В 1964 г. появилась книга, с тех пор ставшая филологической классикой, – «Джордано Бруно и герметическая традиция»[5] английской исследовательницы Фрэнсис Амалии Йейтс (на русском она выходила в переводе Григория Дашевского; к слову, эта книга окажется, если еще не оказалась, увлекательным чтением для всех почитателей Умберто Эко – станет ясно, откуда он взял львиную долю материала для своего «Маятника Фуко»). Книга посвящена магической традиции Возрождения, с которой и связывается фигура Джордано Бруно – да так, что теперь не отделишь.

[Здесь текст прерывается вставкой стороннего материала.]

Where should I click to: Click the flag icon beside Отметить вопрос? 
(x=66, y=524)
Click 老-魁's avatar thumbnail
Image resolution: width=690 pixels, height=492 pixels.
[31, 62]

Если кратко, то дело обстоит следующим образом: гностический корпус так называемого Гермеса Трисмегиста (т. е. «Corpus Hermeticum») был очень влиятельным чтением во времена Ренессанса – его изучали флорентийские платоники-академики во главе с Марсилио Фичино, им восхищался великий гуманист Пико делла Мирандола, маг и волшебник Корнелий Агриппа Неттесгеймский, а за ними и Бруно, также считавший себя настоящим магом; в соответствии с этой традицией, именно откровения Гермеса (или Меркурия) клались в основание всей известной нам мудрости – египетский маг якобы передал свои знания дальше, их сохранили халдеи и персы, евреи и греки, они дошли до Платона и далее стали известны италийским неоплатоникам и эпикурейцам, позже дошли до Восточной Римской империи с ее мудрецом Дионисием Ареопагитом, потом до немецких мистиков и ныне открылись итальянским интеллектуалам-гуманистам; истина этого единого откровения сложна и многогранна, но в общем она позволяет сцепить этот мир запутанной и разветвленной сетью соответствий и аналогий – так, что и самая мелкая вещь на земле соответствует самой великой сущности неба… И всё бы хорошо, только все эти эзотерические спекуляции (в точности как у Эко) базируются на ошибке: частенько пренебрегавшие изучением документальной истории, ренессансные маги решили, что «Corpus Hermeticum» – достояние седой древности, тогда как на деле он представляет собой сборник разнообразных и принадлежащих различным авторам текстов II–III вв. уже нашей эры, детище великого синкретического брожения умов позднеримского Средиземноморья – примерно к тем же, если не более поздним временам, относятся и также ценимые магами орфические гимны, и ареопагитики (поэтому принято называть их автора не Дионисием, но Псевдо-Дионисием Ареопагитом). Однако ошибка смогла породить целый мир, который и ныне то тут, то там дает о себе знать, ибо ошибочная, потому и вседоказательная эзотерическая традиция не умирает, а только множится через деление и увеличение связей – к примеру, к указанной линии на очередном историческом вираже может пристроится арийско-нордически-антисемитская мистификация, таинственные славянские веды и сам черт в ступе – ведь главное, что аналогия, будучи прежде всего антилогикой, может связать всё со всем без всякой необходимости что-то доказывать, взвешивать или аргументировать.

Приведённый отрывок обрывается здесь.